# [Task directions]
In the entries below, find the line with "Where should I click to: Open" and transcribe it and every line after it exactly, through the last line, without pictures.

Saved data entries
↓

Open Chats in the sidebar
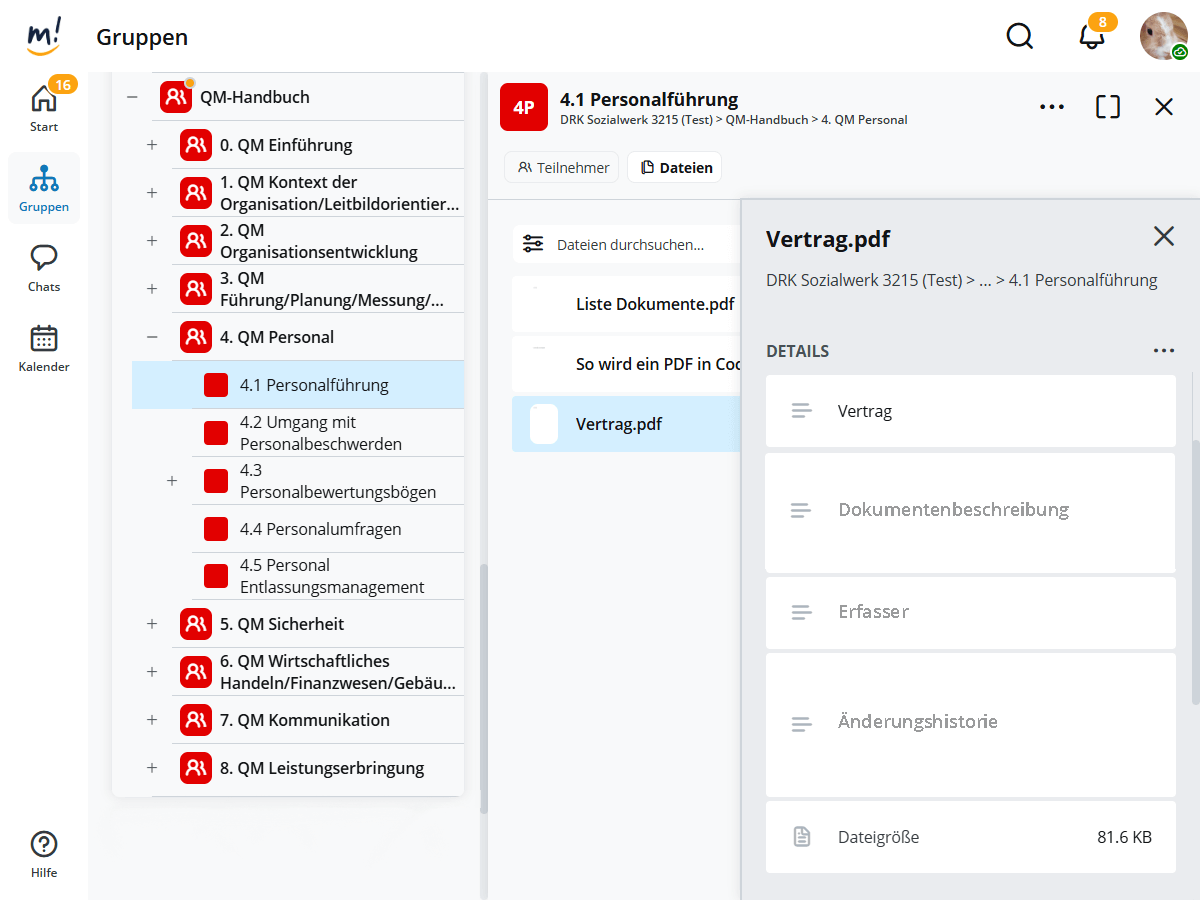1200x900 pixels. click(x=44, y=267)
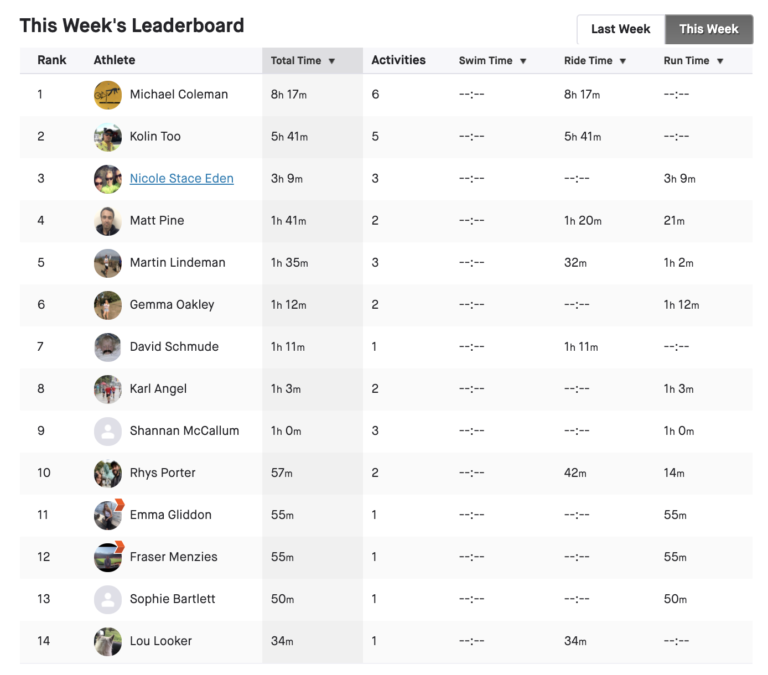Click Fraser Menzies' avatar thumbnail
Viewport: 768px width, 675px height.
pos(108,557)
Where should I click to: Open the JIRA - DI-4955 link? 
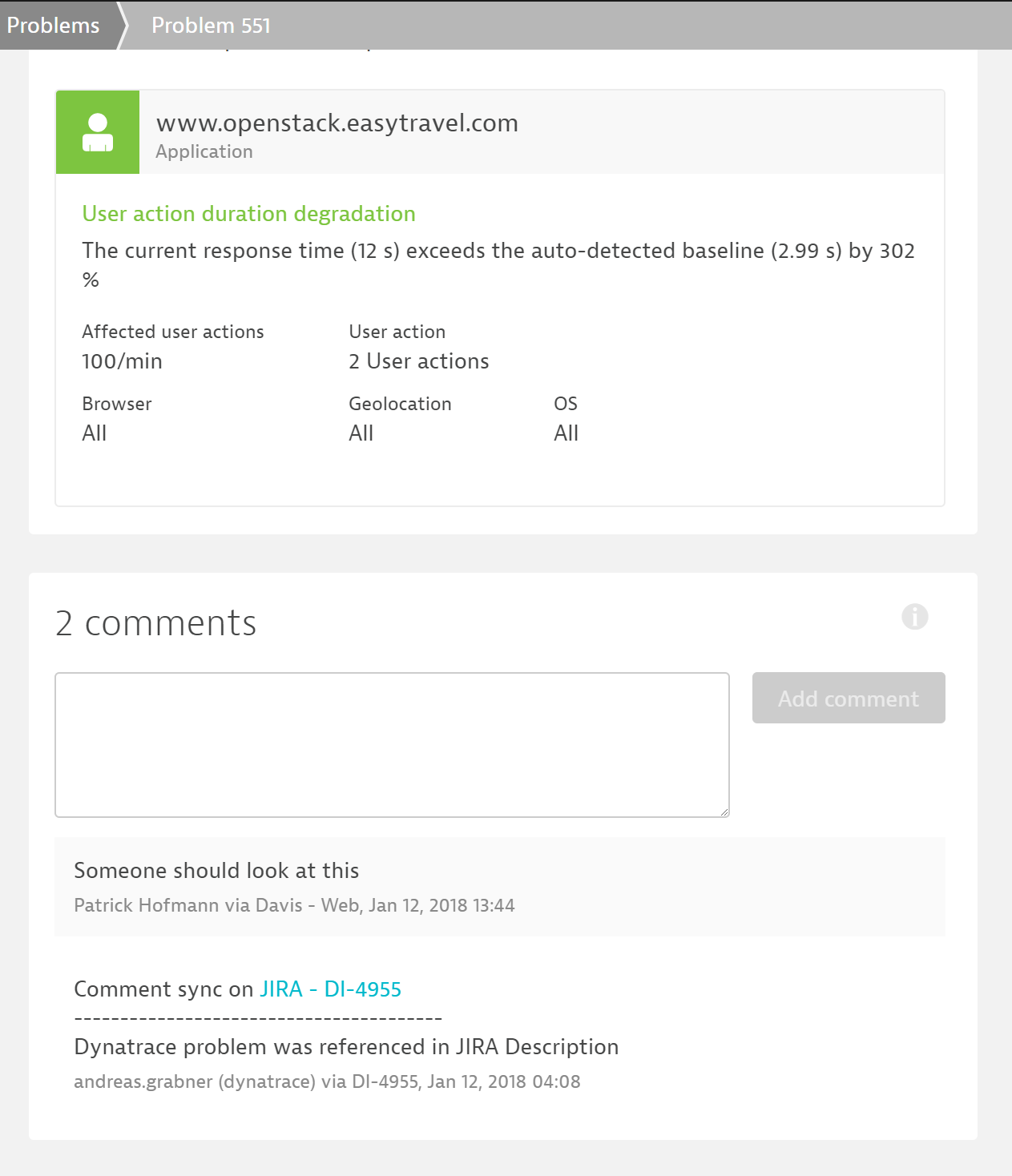tap(330, 989)
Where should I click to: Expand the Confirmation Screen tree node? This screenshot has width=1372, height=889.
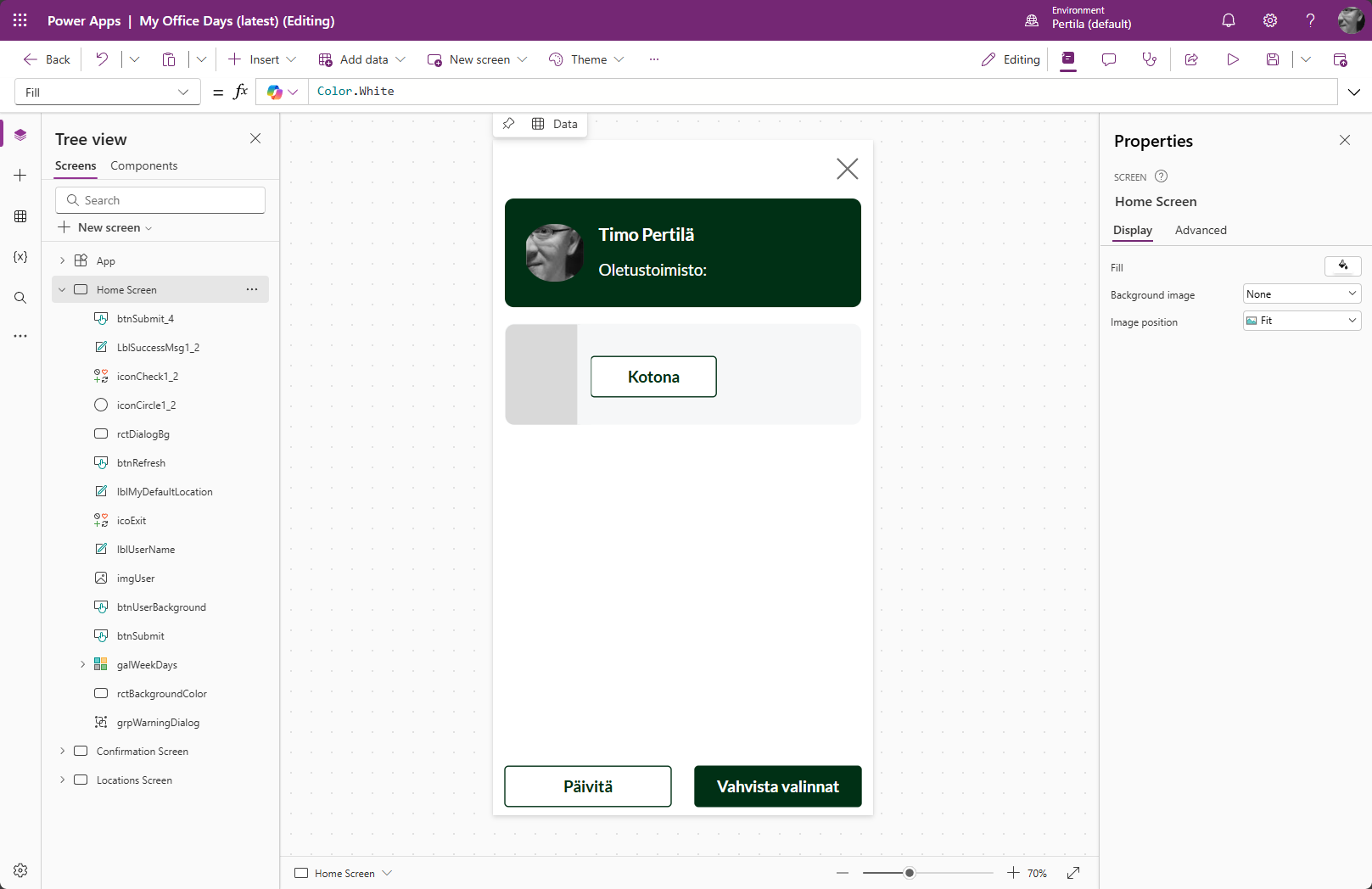click(x=62, y=751)
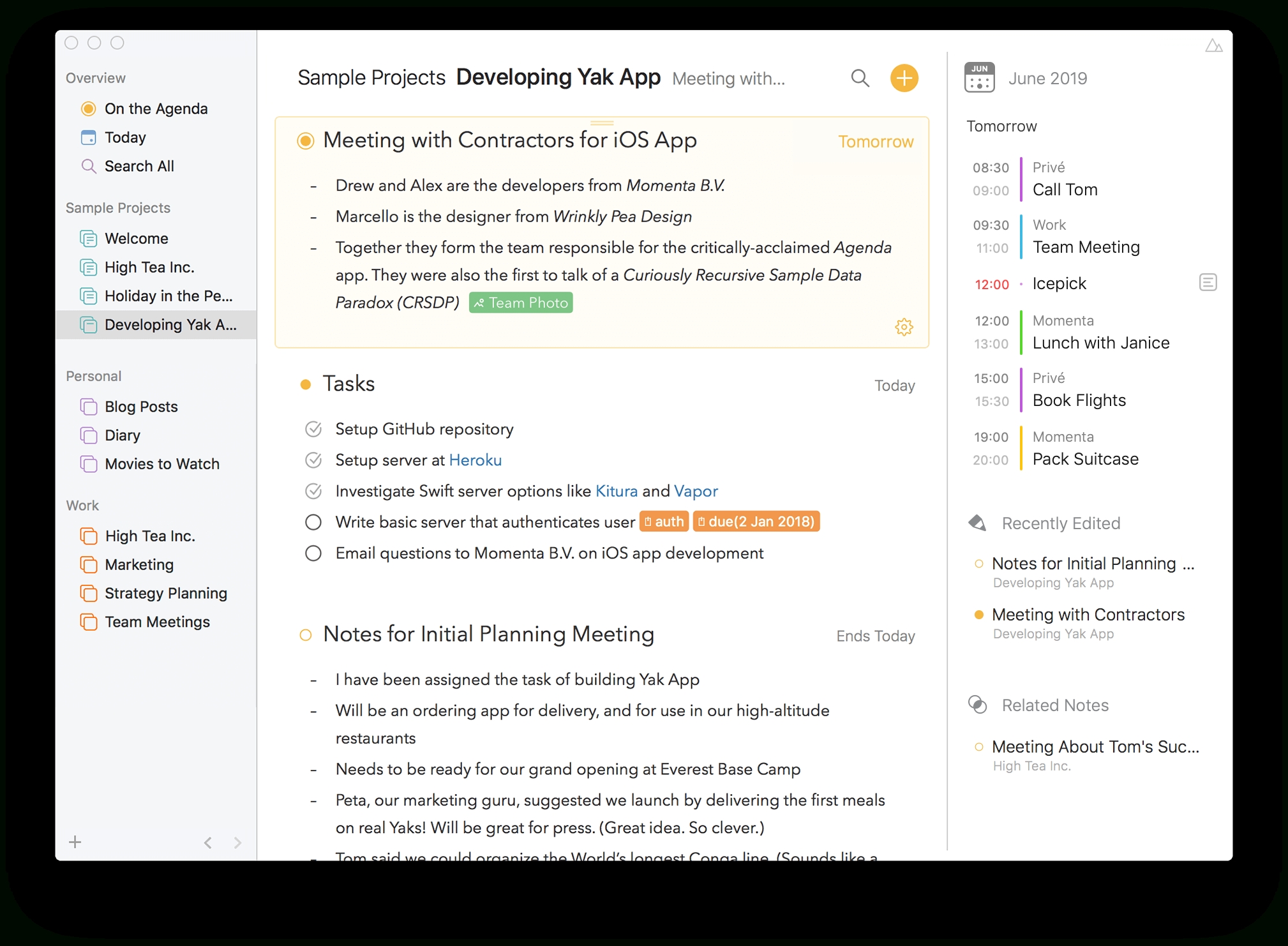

↑

# [Task response]
Where should I click to: Open the JIRA - DI-4955 link? 
tap(330, 989)
Where should I click to: Expand the Confirmation Screen tree node? This screenshot has width=1372, height=889.
click(x=62, y=751)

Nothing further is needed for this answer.